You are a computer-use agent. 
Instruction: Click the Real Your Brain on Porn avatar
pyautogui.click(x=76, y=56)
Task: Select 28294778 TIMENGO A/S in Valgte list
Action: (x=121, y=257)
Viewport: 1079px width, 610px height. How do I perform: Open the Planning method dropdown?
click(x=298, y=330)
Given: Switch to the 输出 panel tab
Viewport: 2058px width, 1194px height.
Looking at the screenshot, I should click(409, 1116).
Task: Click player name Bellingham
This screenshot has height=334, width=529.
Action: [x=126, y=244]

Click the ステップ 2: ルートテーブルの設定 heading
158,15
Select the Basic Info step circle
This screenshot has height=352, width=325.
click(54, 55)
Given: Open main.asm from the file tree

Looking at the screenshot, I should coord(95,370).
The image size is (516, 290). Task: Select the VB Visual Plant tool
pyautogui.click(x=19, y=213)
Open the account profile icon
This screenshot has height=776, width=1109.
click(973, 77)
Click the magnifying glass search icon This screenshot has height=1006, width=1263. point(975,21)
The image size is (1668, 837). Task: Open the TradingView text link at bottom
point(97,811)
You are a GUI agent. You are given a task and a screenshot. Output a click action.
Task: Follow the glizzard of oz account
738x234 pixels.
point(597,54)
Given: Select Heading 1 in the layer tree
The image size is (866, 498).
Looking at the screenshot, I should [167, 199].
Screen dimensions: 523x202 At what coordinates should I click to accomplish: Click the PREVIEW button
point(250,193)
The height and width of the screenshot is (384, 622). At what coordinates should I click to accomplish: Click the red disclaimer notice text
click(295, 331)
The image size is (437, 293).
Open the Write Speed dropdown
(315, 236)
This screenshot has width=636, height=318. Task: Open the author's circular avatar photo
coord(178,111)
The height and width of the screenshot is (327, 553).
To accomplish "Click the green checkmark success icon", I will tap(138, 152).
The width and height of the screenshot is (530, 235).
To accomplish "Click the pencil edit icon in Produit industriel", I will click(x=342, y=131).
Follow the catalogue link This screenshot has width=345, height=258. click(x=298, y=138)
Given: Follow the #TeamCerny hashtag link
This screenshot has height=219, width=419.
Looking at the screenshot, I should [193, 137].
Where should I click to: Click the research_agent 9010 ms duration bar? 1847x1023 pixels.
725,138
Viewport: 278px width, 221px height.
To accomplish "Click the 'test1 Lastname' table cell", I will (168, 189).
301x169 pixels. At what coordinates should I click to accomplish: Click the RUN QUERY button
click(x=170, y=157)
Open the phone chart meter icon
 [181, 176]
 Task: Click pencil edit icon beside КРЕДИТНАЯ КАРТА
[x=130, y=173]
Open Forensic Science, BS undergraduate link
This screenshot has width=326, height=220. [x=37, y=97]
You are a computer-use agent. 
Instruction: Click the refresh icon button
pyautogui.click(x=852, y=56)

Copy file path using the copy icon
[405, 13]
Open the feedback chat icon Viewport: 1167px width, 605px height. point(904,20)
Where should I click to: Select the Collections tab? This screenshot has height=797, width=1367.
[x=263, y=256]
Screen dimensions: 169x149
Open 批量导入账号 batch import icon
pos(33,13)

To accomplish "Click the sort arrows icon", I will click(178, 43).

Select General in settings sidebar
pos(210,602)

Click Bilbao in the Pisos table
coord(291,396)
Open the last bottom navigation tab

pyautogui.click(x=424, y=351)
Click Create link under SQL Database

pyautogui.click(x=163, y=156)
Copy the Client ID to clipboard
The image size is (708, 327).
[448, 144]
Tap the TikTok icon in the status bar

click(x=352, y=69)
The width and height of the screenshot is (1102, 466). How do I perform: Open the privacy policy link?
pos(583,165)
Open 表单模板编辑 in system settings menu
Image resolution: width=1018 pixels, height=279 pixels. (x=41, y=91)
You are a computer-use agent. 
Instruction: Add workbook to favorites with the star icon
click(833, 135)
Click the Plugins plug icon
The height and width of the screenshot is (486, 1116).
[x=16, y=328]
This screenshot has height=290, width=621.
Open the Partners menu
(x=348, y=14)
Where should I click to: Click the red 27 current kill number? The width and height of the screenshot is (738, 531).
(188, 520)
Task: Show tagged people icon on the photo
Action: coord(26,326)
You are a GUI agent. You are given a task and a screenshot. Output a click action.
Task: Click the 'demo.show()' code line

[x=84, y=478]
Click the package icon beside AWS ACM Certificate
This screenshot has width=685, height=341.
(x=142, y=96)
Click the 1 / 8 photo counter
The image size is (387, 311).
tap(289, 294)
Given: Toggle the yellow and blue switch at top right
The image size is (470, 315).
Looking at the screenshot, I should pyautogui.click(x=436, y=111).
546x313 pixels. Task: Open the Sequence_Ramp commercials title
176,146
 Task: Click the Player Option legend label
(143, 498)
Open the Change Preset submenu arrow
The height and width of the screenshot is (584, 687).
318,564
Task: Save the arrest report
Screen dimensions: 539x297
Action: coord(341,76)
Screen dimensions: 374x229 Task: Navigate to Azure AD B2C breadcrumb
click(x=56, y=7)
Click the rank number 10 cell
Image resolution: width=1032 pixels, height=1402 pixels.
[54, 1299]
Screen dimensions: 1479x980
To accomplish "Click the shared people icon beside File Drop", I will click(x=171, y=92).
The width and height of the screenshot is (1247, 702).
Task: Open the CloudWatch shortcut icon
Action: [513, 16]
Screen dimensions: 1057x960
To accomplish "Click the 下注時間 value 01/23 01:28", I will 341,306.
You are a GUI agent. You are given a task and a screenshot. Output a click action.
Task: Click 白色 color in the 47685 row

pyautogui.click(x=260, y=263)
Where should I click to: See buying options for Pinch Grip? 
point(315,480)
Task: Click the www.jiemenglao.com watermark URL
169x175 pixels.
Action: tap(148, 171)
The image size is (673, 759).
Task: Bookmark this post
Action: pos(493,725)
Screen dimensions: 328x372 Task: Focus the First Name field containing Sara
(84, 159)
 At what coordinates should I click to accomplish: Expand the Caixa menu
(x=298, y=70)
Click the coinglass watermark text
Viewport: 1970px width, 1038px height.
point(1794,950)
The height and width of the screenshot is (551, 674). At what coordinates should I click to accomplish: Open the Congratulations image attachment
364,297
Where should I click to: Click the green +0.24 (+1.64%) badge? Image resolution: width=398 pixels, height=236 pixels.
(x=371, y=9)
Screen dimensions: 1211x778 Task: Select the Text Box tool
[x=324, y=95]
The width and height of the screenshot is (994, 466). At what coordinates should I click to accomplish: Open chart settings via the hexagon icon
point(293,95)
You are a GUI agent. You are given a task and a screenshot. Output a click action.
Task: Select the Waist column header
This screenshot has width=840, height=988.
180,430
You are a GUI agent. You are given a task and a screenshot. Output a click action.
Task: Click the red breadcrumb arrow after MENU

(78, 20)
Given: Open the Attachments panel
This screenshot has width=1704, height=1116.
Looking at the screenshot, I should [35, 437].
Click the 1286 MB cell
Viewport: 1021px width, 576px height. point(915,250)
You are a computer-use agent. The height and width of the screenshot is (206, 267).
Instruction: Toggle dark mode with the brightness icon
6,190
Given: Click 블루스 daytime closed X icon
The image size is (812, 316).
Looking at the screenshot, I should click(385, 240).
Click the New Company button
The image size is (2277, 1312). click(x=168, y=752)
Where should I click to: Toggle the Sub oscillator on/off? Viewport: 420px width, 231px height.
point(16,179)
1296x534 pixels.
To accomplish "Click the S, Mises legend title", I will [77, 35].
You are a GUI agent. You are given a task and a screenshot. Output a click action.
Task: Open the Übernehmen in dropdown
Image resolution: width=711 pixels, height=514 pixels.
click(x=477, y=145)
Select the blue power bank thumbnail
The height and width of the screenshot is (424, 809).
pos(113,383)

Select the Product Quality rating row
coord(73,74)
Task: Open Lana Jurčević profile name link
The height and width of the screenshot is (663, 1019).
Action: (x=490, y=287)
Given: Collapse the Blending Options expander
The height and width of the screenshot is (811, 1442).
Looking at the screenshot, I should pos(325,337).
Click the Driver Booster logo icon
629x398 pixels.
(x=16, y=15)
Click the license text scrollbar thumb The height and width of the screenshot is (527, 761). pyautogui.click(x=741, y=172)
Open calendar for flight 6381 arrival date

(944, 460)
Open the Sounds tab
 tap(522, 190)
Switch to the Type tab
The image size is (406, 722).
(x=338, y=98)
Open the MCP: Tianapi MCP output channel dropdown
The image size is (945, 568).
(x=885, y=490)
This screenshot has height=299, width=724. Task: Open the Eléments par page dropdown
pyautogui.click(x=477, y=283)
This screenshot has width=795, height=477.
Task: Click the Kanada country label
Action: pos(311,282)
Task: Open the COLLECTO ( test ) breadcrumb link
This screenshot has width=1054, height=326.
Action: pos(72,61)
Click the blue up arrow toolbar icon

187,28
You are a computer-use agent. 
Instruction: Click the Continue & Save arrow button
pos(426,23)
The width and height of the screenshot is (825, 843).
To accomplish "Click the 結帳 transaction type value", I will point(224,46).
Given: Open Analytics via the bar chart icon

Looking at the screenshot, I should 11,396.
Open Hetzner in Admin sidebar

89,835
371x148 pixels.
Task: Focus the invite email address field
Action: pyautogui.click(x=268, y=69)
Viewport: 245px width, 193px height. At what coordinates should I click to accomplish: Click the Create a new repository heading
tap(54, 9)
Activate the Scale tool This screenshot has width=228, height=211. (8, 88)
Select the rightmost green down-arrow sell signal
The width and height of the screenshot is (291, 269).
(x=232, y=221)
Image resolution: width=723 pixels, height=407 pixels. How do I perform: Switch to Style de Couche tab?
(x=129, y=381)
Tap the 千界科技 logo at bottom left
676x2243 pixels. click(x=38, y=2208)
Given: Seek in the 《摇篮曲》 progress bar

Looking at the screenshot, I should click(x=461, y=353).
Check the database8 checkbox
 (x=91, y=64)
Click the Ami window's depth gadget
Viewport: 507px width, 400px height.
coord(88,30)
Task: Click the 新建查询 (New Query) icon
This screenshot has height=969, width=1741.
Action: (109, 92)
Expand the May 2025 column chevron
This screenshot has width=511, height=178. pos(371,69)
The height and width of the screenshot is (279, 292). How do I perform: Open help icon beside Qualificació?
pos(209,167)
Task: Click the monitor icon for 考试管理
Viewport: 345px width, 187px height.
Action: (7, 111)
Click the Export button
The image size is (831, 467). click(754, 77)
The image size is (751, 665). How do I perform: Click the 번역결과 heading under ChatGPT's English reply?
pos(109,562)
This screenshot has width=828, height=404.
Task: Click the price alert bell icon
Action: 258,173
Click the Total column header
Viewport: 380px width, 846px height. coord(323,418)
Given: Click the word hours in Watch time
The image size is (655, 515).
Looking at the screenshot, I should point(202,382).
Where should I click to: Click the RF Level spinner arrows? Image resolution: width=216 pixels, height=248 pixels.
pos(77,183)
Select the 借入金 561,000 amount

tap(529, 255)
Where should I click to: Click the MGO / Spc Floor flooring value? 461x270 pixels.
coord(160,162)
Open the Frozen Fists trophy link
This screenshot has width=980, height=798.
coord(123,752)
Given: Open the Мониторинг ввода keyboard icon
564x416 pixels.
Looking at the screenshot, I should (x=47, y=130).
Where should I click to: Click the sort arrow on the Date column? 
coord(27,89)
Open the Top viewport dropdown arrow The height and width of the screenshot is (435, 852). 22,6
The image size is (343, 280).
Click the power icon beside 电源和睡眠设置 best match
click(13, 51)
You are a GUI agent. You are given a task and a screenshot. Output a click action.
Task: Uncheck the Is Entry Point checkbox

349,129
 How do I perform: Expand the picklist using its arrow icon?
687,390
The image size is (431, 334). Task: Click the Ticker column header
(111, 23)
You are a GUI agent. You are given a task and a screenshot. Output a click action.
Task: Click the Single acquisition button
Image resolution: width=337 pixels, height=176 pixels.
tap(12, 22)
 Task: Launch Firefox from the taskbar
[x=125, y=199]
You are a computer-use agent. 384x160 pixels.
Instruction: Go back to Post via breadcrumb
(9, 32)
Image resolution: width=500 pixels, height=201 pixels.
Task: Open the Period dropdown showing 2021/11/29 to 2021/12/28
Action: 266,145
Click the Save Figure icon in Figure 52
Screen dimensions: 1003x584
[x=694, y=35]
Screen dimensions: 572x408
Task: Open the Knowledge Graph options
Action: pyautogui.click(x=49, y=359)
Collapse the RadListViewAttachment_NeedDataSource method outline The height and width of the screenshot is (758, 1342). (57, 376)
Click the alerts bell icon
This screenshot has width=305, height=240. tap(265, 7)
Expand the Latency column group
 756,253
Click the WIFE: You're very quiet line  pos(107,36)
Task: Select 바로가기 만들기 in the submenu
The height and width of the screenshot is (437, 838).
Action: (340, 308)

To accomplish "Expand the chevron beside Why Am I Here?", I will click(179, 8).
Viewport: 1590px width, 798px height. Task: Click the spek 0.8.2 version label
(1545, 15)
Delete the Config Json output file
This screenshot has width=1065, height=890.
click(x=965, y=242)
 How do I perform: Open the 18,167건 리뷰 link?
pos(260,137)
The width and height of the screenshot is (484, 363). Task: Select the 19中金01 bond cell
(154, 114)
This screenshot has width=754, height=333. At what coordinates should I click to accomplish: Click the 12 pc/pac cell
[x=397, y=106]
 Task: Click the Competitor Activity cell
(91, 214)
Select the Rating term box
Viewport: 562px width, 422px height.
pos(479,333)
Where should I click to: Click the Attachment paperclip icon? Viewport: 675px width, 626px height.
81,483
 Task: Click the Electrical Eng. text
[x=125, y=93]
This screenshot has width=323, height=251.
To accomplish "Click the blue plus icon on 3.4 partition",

Aim of the exercise = Return, without alteration, every line of the listing above from its first line down to the line containing "click(x=298, y=330)", including both of those lines.

Answer to the task =
You are a computer-use agent. 
Instruction: Click the Real Your Brain on Porn avatar
pyautogui.click(x=76, y=56)
Task: Select 28294778 TIMENGO A/S in Valgte list
Action: (x=121, y=257)
Viewport: 1079px width, 610px height. How do I perform: Open the Planning method dropdown?
click(x=298, y=330)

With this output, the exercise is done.